Show HN: Open source aggregator for the hottest startup events in your area - acpk
http://startupri.org

======
vitovito
Hi! I run AustinUX.org, which is something similar for UX events in Austin,
TX, and I've talked with Ross Karchner, who used to run DC Tech Events[1]
using his own "eventgrinder" software, as well as other people/groups in
similar situations.

I really like that it's not a "platform," where I have to have an account or
RSVP to you and then separately for the event. That's the last thing an
aggregator needs to be.

I can offer some advice based on my own research for a future Austin UX
redesign.

If you're just naively accepting various Meetup and Eventbrite organizer
feeds, I think you need curation options. I don't add every event that every
design-related meetup puts on, for a variety of reasons.

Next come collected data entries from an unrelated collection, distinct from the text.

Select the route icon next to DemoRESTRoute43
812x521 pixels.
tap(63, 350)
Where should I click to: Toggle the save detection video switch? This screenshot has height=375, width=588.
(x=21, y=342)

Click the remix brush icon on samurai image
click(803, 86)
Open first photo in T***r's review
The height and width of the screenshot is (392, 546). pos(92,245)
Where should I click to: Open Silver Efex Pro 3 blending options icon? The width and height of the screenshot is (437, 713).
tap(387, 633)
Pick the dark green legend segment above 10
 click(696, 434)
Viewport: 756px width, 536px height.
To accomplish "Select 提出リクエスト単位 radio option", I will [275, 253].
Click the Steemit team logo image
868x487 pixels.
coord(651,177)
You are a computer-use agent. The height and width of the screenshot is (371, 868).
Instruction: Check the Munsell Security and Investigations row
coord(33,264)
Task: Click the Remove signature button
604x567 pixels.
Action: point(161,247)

Lots of events don't have Meetup or Eventbrite listings. ATXDribbble and
Ladies That UX ATX organize primarily on Twitter. UX Book Club Austin and my
old meetup organizes on Facebook. Being able to link to multiple links for an
event is useful.

Keep Austin Stylish, a fashion site with a similar calendar for fashion
events, and Dance Deets, a dance events site, both have lots of events that
don't have any online presence at all, they're just flyers in boutique windows
and club walls. Being able to have an online URL for events without canonical
URLs is useful _in these particular cases._

Showing more information is useful, as well. In my experience, the priority of
information should be:

\- "Where am I?"

\- "What's going on today"

\- "Is there an active community here"

\- "What else should I be paying attention to"

\- "Where are things this week/month"

\- Plus being able to just add some things to my calendar without RSVPing

\- RSVP to things properly (and add them to my calendar)

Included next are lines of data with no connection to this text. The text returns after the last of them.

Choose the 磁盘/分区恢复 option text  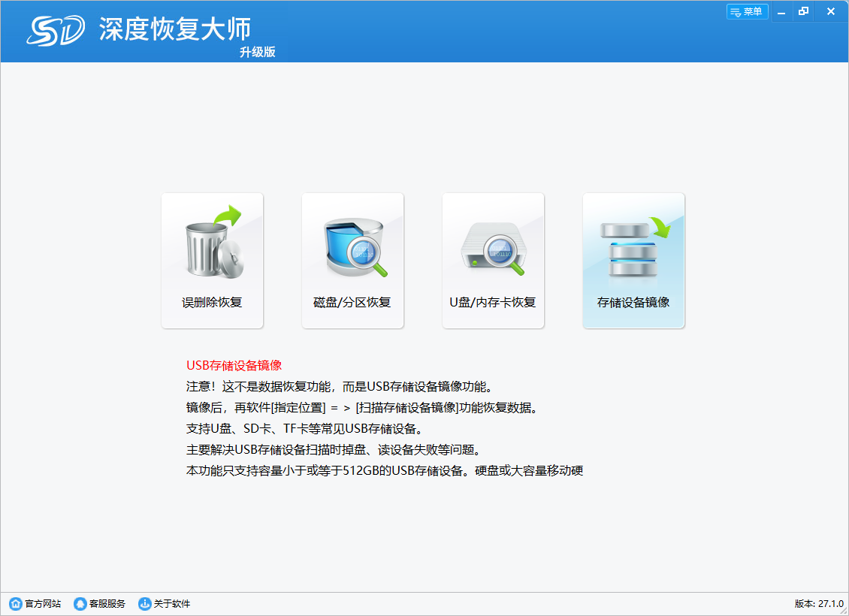pyautogui.click(x=352, y=303)
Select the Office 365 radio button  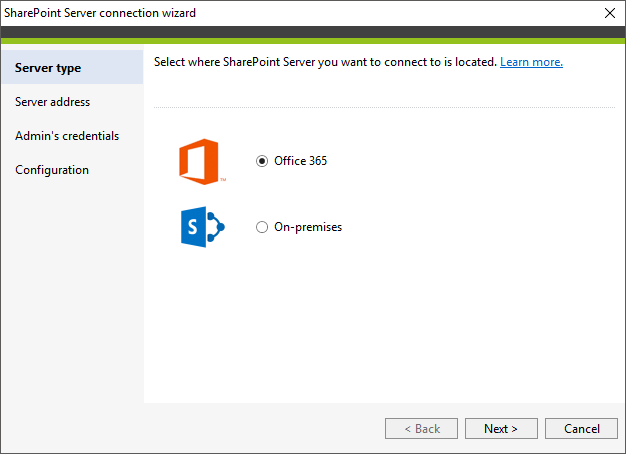point(263,160)
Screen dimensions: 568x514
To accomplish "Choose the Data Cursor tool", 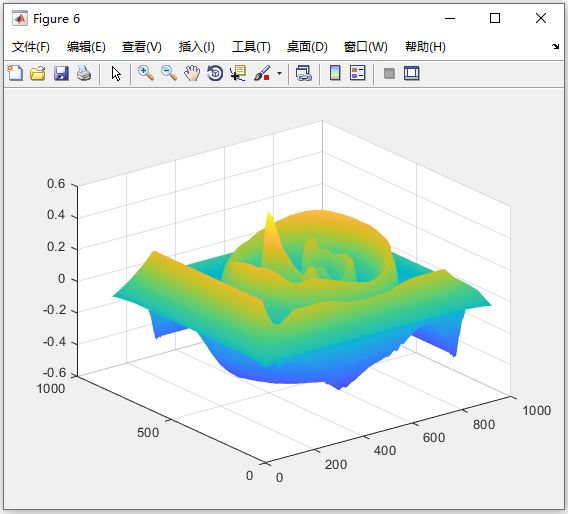I will pyautogui.click(x=238, y=73).
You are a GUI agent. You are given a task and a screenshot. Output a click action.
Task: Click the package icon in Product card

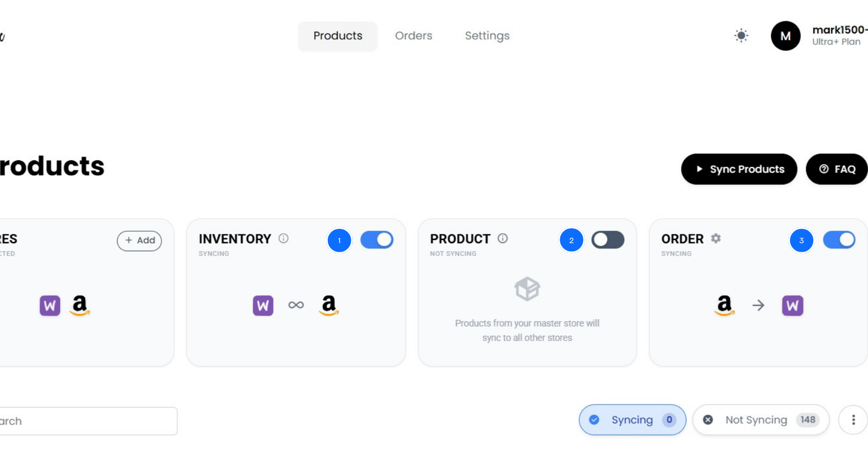click(527, 289)
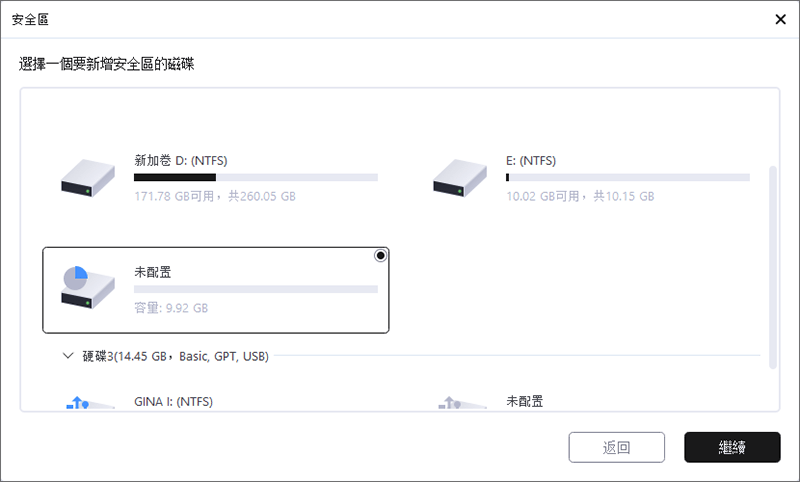
Task: Click the E: (NTFS) drive icon
Action: pyautogui.click(x=459, y=178)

"STARTUP RI" and your newsletter call to action are not the same as saying
"Hi, this is an uncurated aggregator for startup and tech events in Rhode
Island."

Also, all of RI? Isn't that a whole state? Will you really drive across the
entire state to go to an event? Geography is important, practical geography,
like neighborhoods, areas people work and live, etc. South Austin, Central
Austin, North Austin, East Austin are all different. You don't show enough
context to know where things are. (I'm not saying a map with pins.) You also
don't provide enough context on why I'd want to attend the event. "Writing
Your Business Plan [in] Providence, RI" tells me nothing about what will be
covered, who is hosting, why, etc. I have to click through all of these links
and that's not really saving me any time or trouble. Same for your "Startups"
and "Resources" links, ideally I'm going to become part of these meetups'
communities. Giving me a list of the ones you track (and why) is useful.

You don't break up the dates enough. One of the few things I really like about
Plancast is that it breaks up into "Today," "Tomorrow," the next few days this
week, "Next week," later this month, next month, etc. The conditions under
which someone can attend an event or not is very individual. You need to
provide as much context as possible.

There's a list of v2 stuff, too, but that's a start.

[1]: Offline, here's an old IA link that has content:
[https://web.archive.org/web/20110807113142/http://www.dctech...](https://web.archive.org/web/20110807113142/http://www.dctechevents.com/)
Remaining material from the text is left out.